+++ DATASET RECORDS +++
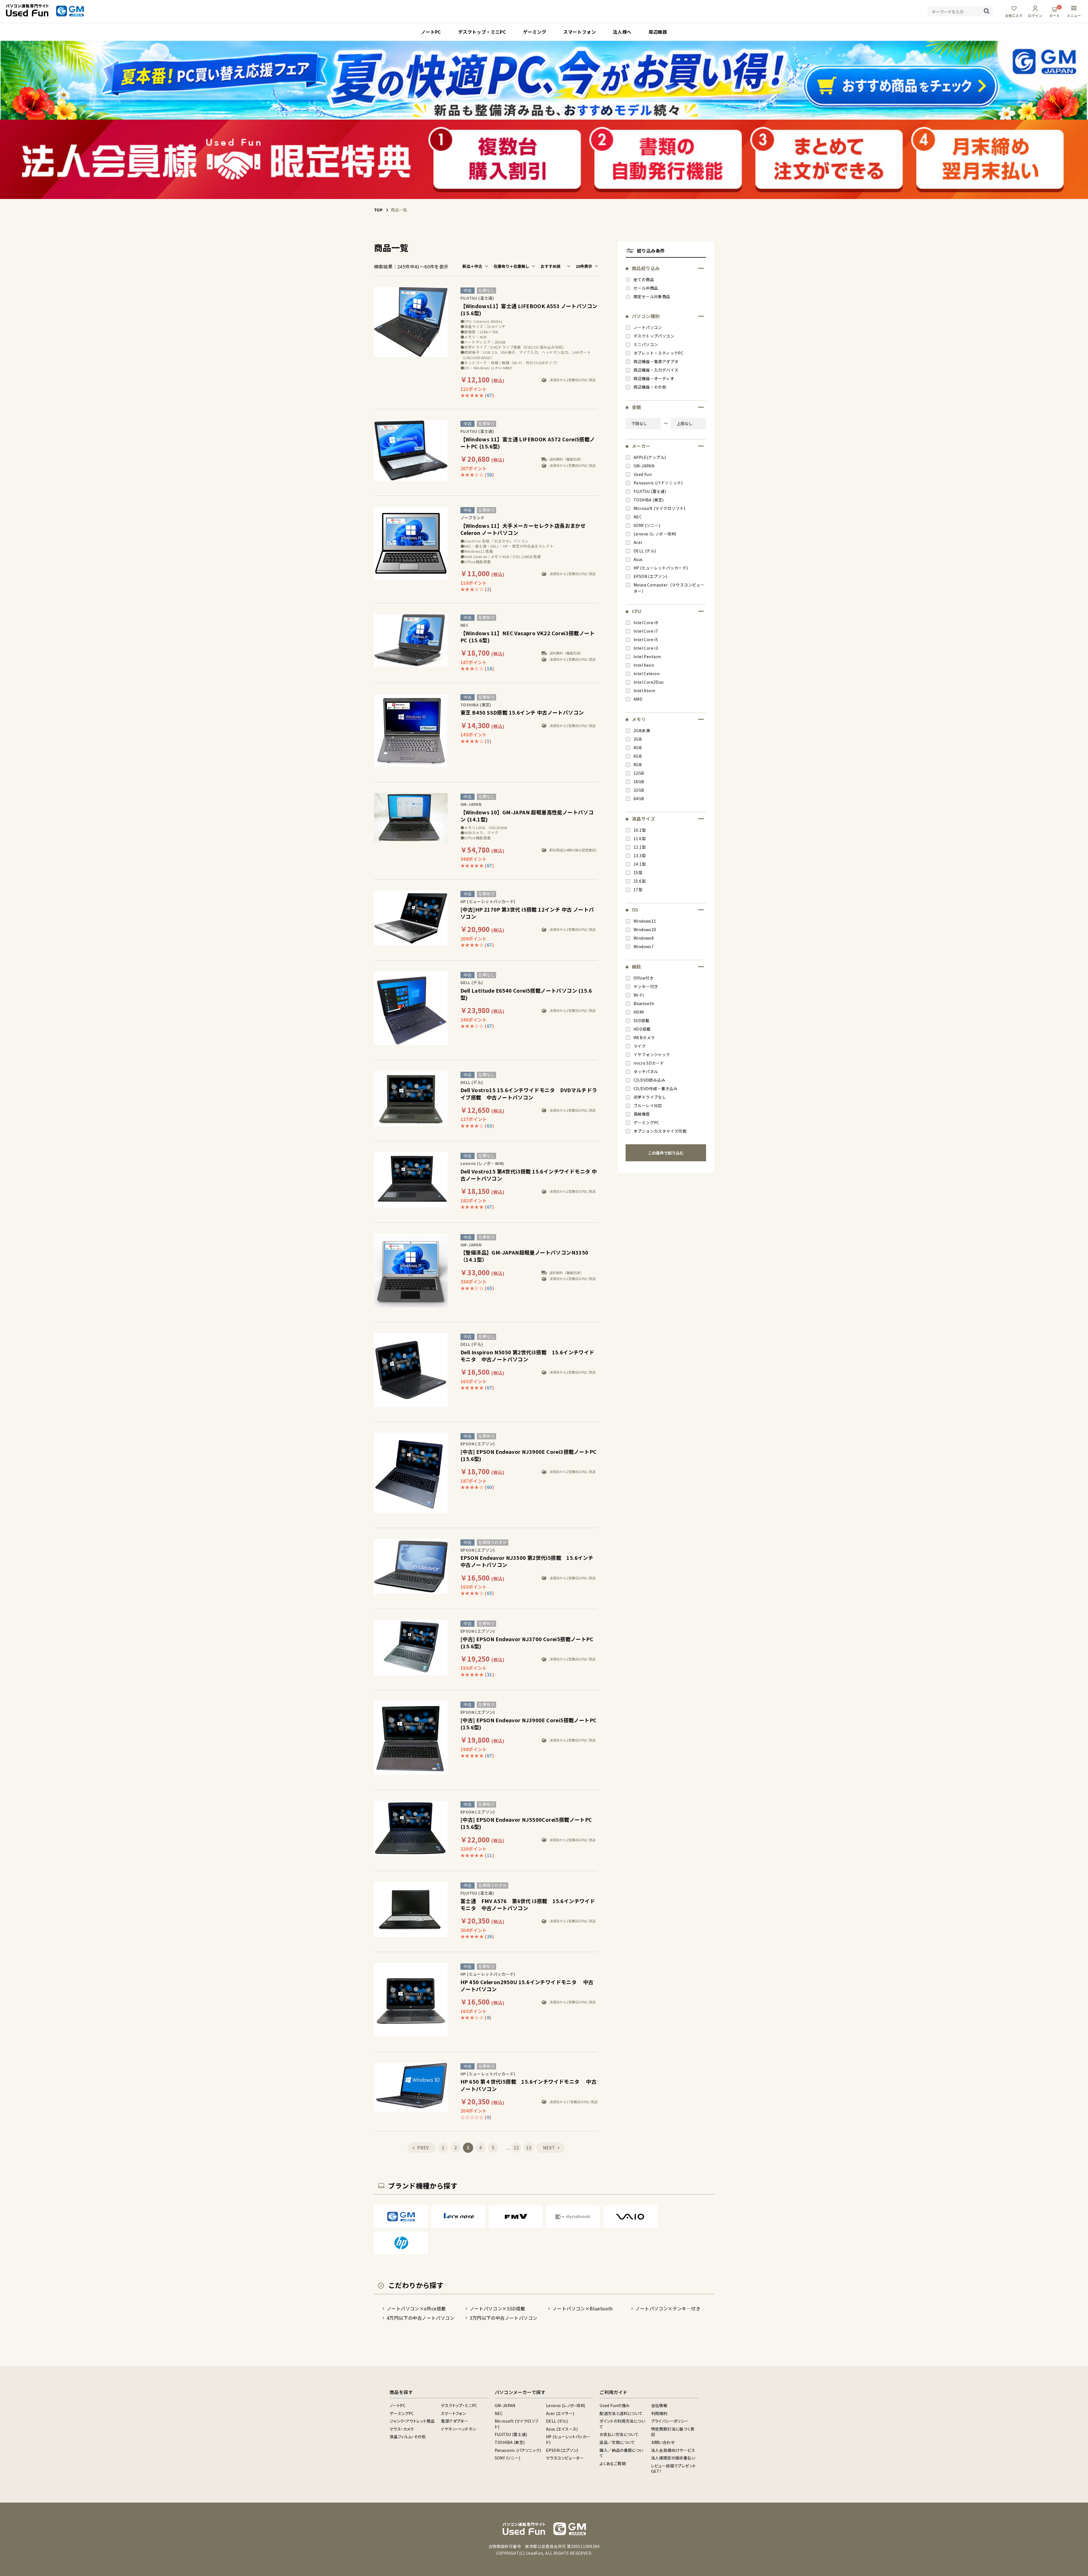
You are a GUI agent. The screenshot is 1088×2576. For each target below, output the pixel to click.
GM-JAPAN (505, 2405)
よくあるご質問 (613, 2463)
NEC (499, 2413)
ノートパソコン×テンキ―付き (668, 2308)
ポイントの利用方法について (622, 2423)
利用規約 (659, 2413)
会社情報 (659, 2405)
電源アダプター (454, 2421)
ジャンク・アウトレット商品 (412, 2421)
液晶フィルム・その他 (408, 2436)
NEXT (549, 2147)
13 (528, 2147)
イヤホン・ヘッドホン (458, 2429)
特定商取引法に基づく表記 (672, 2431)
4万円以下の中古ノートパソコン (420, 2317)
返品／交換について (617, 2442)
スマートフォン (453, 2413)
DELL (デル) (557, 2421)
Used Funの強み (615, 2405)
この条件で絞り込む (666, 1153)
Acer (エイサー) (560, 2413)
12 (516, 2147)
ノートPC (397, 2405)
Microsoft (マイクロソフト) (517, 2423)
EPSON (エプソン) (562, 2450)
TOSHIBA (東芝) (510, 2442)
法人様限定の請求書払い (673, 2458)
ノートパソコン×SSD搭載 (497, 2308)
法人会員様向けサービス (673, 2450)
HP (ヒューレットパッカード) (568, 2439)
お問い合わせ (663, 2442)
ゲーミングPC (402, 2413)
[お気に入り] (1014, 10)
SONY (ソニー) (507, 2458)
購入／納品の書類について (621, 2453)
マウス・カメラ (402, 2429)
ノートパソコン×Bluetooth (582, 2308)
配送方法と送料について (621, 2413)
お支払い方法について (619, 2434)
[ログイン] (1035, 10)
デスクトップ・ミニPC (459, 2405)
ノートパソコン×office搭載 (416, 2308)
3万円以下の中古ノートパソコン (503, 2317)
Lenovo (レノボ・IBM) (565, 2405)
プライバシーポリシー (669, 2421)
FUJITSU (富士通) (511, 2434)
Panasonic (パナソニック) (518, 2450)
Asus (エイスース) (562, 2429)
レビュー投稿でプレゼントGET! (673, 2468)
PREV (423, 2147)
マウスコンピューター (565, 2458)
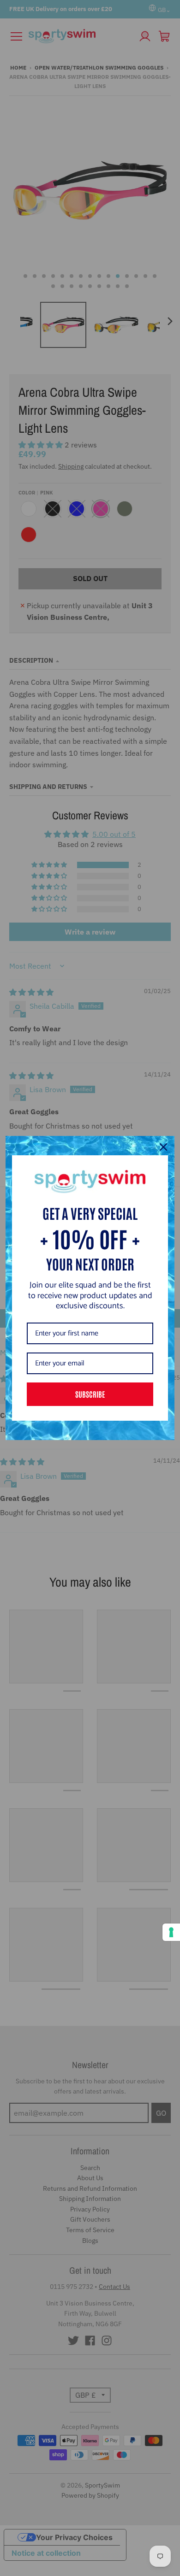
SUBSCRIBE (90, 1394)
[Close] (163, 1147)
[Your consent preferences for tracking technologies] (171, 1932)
+++
WHAT THIS TASK INVOLVES>
Give the records again exactly as they stand, so that only the pictures are missing.

RESULT OF THE TASK>
You are a GUI agent. The screenshot is 1088×2576. For each target below, output the pixel to click.
GM-JAPAN (505, 2405)
よくあるご質問 (613, 2463)
NEC (499, 2413)
ノートパソコン×テンキ―付き (668, 2308)
ポイントの利用方法について (622, 2423)
利用規約 (659, 2413)
会社情報 (659, 2405)
電源アダプター (454, 2421)
ジャンク・アウトレット商品 (412, 2421)
液晶フィルム・その他 (408, 2436)
NEXT (549, 2147)
13 (528, 2147)
イヤホン・ヘッドホン (458, 2429)
特定商取引法に基づく表記 (672, 2431)
4万円以下の中古ノートパソコン (420, 2317)
返品／交換について (617, 2442)
スマートフォン (453, 2413)
DELL (デル) (557, 2421)
Used Funの強み (615, 2405)
この条件で絞り込む (666, 1153)
Acer (エイサー) (560, 2413)
12 (516, 2147)
ノートPC (397, 2405)
Microsoft (マイクロソフト) (517, 2423)
EPSON (エプソン) (562, 2450)
TOSHIBA (東芝) (510, 2442)
法人様限定の請求書払い (673, 2458)
ノートパソコン×SSD搭載 (497, 2308)
法人会員様向けサービス (673, 2450)
HP (ヒューレットパッカード) (568, 2439)
お問い合わせ (663, 2442)
ゲーミングPC (402, 2413)
[お気に入り] (1014, 10)
SONY (ソニー) (507, 2458)
購入／納品の書類について (621, 2453)
マウス・カメラ (402, 2429)
ノートパソコン×Bluetooth (582, 2308)
配送方法と送料について (621, 2413)
お支払い方法について (619, 2434)
[ログイン] (1035, 10)
デスクトップ・ミニPC (459, 2405)
ノートパソコン×office搭載 (416, 2308)
3万円以下の中古ノートパソコン (503, 2317)
Lenovo (レノボ・IBM) (565, 2405)
プライバシーポリシー (669, 2421)
FUJITSU (富士通) (511, 2434)
Panasonic (パナソニック) (518, 2450)
Asus (エイスース) (562, 2429)
レビュー投稿でプレゼントGET! (673, 2468)
PREV (423, 2147)
マウスコンピューター (565, 2458)
SUBSCRIBE (90, 1394)
[Close] (163, 1147)
[Your consent preferences for tracking technologies] (171, 1932)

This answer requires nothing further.